◆ Written request ◆
Copy out the entries from the line containing "This screenshot has height=624, width=1001." through the line containing "Action: 82,439", keeping every line unchanged.

◆ Task inputs ◆
---+---

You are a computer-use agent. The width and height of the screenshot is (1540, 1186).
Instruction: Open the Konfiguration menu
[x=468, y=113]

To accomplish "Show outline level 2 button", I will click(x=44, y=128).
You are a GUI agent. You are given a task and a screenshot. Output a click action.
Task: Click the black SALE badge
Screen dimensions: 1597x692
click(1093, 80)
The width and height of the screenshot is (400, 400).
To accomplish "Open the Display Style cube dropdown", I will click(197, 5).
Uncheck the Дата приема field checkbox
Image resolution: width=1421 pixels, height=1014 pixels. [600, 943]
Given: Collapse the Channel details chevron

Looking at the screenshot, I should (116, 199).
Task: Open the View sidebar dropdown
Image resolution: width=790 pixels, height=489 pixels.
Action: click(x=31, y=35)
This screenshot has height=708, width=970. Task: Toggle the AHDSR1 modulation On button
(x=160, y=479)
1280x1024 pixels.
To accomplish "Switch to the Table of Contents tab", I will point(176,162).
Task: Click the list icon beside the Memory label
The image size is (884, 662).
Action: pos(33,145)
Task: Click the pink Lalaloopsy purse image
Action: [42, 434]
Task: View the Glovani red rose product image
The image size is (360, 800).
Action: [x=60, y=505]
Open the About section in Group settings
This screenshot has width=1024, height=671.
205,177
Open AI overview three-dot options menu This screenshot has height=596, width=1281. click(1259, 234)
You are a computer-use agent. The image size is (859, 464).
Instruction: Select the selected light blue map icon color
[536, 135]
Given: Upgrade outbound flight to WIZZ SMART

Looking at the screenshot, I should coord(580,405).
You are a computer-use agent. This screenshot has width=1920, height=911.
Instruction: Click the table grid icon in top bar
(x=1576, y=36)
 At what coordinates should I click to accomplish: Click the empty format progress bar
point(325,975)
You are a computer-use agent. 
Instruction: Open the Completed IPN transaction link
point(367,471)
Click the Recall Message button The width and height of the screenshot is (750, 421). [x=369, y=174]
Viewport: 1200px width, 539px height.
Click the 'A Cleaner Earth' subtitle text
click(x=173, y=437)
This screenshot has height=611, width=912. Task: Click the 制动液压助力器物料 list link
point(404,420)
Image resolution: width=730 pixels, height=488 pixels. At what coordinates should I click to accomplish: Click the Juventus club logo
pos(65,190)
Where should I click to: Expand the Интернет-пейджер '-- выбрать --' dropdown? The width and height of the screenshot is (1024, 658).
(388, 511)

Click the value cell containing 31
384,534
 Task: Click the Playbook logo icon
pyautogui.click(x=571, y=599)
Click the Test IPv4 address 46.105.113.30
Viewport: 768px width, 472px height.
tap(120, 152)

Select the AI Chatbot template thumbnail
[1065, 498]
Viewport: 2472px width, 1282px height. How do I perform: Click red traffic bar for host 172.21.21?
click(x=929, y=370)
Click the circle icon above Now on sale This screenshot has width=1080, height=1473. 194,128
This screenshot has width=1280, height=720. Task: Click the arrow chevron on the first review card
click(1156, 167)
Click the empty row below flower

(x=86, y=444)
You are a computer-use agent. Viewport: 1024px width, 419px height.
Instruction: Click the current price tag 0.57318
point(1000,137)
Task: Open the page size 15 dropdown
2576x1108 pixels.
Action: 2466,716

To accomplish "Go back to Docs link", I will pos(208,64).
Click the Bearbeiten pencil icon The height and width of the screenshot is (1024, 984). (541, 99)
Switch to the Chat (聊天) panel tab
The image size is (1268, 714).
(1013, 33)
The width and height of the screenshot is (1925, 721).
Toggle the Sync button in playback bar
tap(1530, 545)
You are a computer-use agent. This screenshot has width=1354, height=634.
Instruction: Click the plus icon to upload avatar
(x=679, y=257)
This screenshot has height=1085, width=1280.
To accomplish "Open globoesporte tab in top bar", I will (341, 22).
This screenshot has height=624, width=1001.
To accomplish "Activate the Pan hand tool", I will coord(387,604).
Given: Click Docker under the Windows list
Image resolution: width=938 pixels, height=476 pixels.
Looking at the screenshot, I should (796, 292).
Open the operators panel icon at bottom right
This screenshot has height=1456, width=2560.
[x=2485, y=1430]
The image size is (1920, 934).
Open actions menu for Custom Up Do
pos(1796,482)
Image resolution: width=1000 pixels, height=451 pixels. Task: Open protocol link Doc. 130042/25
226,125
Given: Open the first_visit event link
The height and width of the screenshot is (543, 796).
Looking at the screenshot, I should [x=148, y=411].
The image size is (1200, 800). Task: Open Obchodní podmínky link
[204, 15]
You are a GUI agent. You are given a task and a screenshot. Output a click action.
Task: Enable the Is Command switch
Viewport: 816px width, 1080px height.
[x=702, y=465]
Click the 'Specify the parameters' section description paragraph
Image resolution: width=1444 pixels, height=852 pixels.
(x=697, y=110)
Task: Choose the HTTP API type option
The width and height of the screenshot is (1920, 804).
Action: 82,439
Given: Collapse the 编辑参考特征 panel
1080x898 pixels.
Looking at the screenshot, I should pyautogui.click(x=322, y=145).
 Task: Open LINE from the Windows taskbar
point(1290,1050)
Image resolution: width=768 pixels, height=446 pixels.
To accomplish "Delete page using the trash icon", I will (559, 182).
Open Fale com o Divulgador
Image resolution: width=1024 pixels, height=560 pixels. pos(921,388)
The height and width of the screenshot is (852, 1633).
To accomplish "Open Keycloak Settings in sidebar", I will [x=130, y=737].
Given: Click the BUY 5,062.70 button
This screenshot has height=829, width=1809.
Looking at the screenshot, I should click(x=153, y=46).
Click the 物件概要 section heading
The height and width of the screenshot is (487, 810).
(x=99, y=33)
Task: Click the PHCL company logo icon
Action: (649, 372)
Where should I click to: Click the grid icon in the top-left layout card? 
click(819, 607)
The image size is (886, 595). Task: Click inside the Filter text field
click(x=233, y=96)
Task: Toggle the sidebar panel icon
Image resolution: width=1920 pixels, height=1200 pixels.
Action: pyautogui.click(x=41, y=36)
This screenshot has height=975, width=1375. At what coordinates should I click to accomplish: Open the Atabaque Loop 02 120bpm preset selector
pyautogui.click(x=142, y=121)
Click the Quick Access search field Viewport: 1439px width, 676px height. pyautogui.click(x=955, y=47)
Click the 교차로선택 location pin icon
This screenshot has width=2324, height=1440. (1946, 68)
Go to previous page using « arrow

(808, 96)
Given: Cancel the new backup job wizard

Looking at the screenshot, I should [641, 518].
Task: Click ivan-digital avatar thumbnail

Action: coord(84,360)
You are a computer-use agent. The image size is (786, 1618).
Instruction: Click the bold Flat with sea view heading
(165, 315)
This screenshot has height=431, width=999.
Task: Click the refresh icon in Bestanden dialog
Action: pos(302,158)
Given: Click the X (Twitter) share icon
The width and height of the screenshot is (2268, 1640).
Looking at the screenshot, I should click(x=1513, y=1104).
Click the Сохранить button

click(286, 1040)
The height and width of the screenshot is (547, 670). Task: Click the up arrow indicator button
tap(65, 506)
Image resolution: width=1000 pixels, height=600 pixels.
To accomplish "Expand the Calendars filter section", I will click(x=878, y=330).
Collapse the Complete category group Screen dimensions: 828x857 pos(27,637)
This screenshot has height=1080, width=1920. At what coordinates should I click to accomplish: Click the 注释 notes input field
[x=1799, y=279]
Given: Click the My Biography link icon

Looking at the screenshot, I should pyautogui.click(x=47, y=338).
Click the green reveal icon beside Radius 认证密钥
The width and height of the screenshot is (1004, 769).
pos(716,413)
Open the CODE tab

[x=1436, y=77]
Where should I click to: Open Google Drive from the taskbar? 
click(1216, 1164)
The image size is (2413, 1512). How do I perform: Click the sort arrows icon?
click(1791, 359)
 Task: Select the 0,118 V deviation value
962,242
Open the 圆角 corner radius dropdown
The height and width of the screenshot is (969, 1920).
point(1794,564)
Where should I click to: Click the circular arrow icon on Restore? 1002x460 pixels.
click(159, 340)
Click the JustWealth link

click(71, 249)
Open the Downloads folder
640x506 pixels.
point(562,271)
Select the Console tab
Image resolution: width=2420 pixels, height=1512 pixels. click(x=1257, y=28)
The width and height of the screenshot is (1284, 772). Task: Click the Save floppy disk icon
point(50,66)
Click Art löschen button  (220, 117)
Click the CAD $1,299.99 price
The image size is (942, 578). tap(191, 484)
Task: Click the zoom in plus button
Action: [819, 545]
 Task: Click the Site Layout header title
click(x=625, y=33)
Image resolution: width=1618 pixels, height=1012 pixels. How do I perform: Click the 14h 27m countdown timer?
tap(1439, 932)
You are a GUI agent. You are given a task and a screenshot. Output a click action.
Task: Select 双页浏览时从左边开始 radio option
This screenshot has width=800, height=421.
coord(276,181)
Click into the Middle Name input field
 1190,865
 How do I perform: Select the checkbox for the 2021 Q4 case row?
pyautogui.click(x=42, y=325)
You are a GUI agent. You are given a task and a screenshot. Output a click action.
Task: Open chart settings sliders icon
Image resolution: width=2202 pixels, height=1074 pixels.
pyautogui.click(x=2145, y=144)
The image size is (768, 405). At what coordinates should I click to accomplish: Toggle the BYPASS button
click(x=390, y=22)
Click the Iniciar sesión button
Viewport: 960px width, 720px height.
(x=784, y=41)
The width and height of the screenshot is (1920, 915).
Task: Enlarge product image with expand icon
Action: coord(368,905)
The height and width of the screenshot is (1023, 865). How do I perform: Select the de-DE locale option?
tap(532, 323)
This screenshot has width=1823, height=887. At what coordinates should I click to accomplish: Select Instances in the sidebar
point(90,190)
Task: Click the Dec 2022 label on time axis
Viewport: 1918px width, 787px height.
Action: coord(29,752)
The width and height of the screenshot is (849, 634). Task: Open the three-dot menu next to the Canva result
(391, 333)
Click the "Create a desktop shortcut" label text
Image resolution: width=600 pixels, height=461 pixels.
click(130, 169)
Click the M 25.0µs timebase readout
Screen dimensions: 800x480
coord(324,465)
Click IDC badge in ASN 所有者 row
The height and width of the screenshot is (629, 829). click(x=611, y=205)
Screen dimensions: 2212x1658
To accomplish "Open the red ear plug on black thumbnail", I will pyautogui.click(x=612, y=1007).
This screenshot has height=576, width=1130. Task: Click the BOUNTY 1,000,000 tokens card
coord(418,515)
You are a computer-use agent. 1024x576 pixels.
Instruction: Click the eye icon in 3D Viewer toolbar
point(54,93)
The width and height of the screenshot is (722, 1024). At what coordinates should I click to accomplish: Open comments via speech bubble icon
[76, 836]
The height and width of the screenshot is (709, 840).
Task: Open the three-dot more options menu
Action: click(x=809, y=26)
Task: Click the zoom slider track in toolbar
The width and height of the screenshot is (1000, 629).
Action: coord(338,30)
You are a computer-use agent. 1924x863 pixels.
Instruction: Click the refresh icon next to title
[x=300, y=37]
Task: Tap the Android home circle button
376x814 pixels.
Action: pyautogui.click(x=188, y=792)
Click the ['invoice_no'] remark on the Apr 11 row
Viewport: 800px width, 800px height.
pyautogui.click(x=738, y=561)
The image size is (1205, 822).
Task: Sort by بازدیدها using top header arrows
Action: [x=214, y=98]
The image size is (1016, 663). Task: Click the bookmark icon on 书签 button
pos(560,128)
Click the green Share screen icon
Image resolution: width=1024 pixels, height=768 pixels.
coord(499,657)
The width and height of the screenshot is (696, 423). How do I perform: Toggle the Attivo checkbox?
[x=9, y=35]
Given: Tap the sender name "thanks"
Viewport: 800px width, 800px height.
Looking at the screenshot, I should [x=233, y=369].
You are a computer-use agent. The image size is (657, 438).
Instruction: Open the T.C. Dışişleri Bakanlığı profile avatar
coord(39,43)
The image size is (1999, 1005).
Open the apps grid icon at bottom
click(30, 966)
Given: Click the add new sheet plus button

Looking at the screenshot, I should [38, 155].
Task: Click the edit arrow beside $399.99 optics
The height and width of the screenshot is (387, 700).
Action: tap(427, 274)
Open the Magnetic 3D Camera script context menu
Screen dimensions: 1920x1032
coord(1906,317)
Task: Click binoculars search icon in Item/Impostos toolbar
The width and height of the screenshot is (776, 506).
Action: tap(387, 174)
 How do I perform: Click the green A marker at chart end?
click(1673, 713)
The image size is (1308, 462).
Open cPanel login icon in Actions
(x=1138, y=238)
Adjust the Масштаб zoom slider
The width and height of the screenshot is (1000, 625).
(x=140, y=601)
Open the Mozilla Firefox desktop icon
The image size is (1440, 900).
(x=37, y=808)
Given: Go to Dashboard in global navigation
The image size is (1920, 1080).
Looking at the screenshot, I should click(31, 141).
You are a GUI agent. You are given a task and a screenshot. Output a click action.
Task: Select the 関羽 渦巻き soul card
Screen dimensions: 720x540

---+---

◆ Output ◆
This screenshot has height=624, width=1001.
To accomplish "Activate the Pan hand tool", I will coord(387,604).
Given: Click Docker under the Windows list
Image resolution: width=938 pixels, height=476 pixels.
Looking at the screenshot, I should (796, 292).
Open the operators panel icon at bottom right
This screenshot has height=1456, width=2560.
[x=2485, y=1430]
The image size is (1920, 934).
Open actions menu for Custom Up Do
pos(1796,482)
Image resolution: width=1000 pixels, height=451 pixels. Task: Open protocol link Doc. 130042/25
226,125
Given: Open the first_visit event link
The height and width of the screenshot is (543, 796).
Looking at the screenshot, I should [x=148, y=411].
The image size is (1200, 800). Task: Open Obchodní podmínky link
[204, 15]
You are a GUI agent. You are given a task and a screenshot. Output a click action.
Task: Enable the Is Command switch
Viewport: 816px width, 1080px height.
[x=702, y=465]
Click the 'Specify the parameters' section description paragraph
Image resolution: width=1444 pixels, height=852 pixels.
(x=697, y=110)
Task: Choose the HTTP API type option
The width and height of the screenshot is (1920, 804).
Action: 82,439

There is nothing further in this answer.